Job creation look set to be intensified in September, with a forecast increase in Social Security affiliates of 60,000 people in seasonally adjusted terms, according to experimental statistics prepared with data available in the first fortnight of the month.

“Employment will thus add seventeen consecutive months of growth, despite international uncertainty; the affiliation of the third quarter provides new evidence of the strength of the Spanish economy”, said the Minister of Inclusion, Social Security and Migration, José Luis Escrivá, at a press conference.

With this new increase, 400,000 new jobs will have been added since the beginning of the year and 750,000 affiliates since August last year, when pre-pandemic levels were reached.

The new increase in enrolment adjusted for seasonality and the calendar effect in September, of 60,000 people, is higher than the average registered in the Septembers of the 2017-2019 period, of 43,000. In the original series, the expected average affiliation is an increase of about 40,000 affiliates, a much better performance than the average for September 2017-2019, of 17,000 affiliates.

By sectors, for yet another month the recovery in employment reaches almost everyone and is more intense in higher value-added activities, with a particularly favourable variation compared to pre-pandemic levels in IT and Telecommunications (+17, 4%), Health Activities (+9.6%) and Professional, Scientific and Technical Activities (+9.2%).

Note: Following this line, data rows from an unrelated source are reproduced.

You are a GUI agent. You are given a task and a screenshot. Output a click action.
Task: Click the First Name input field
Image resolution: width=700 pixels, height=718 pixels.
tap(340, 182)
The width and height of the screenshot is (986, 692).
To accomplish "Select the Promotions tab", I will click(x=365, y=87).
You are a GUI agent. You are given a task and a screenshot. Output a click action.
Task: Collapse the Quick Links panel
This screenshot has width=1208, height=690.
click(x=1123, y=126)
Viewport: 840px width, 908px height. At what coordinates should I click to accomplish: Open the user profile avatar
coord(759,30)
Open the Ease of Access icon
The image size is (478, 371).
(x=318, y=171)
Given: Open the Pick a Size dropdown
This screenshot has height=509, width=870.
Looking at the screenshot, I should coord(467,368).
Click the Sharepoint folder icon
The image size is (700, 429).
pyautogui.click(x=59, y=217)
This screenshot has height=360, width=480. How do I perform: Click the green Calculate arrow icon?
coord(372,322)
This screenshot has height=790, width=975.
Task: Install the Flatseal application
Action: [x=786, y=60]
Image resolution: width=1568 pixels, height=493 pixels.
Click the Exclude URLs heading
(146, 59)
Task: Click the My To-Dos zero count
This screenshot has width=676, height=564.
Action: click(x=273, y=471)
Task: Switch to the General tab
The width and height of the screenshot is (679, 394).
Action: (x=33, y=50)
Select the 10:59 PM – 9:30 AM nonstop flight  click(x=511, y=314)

The data also show that the overwhelming shift in hiring towards indefinite formulas caused by the labour reform is consolidating as a trend: in September, 83% of affiliates have an indefinite contract (14 percentage points more than in the years prior to the pandemic). Among those under 30 years of age, the increase is 32 percentage points: from an average of 37% in September 2017-2019 to 69% in September 2022. There are a total of 1.7 million more affiliates with indefinite contracts than in the pre-pandemic years. All this is reflected in an increase in the average duration of contracts: so far this year, more than 600,000 contracts of more than 30 days have been signed than in the same period of 2019.

The increase in the quantity and quality of employment is producing sustained growth in income from social contributions, which improves month by month and reached an accumulated annual variation rate of 9% in August, compared to 8.6% in July and at 8% in June. The increase in income from contributions is 2.6 points higher than the increase in pension spending, reinforcing the sustainability of the Social Security system.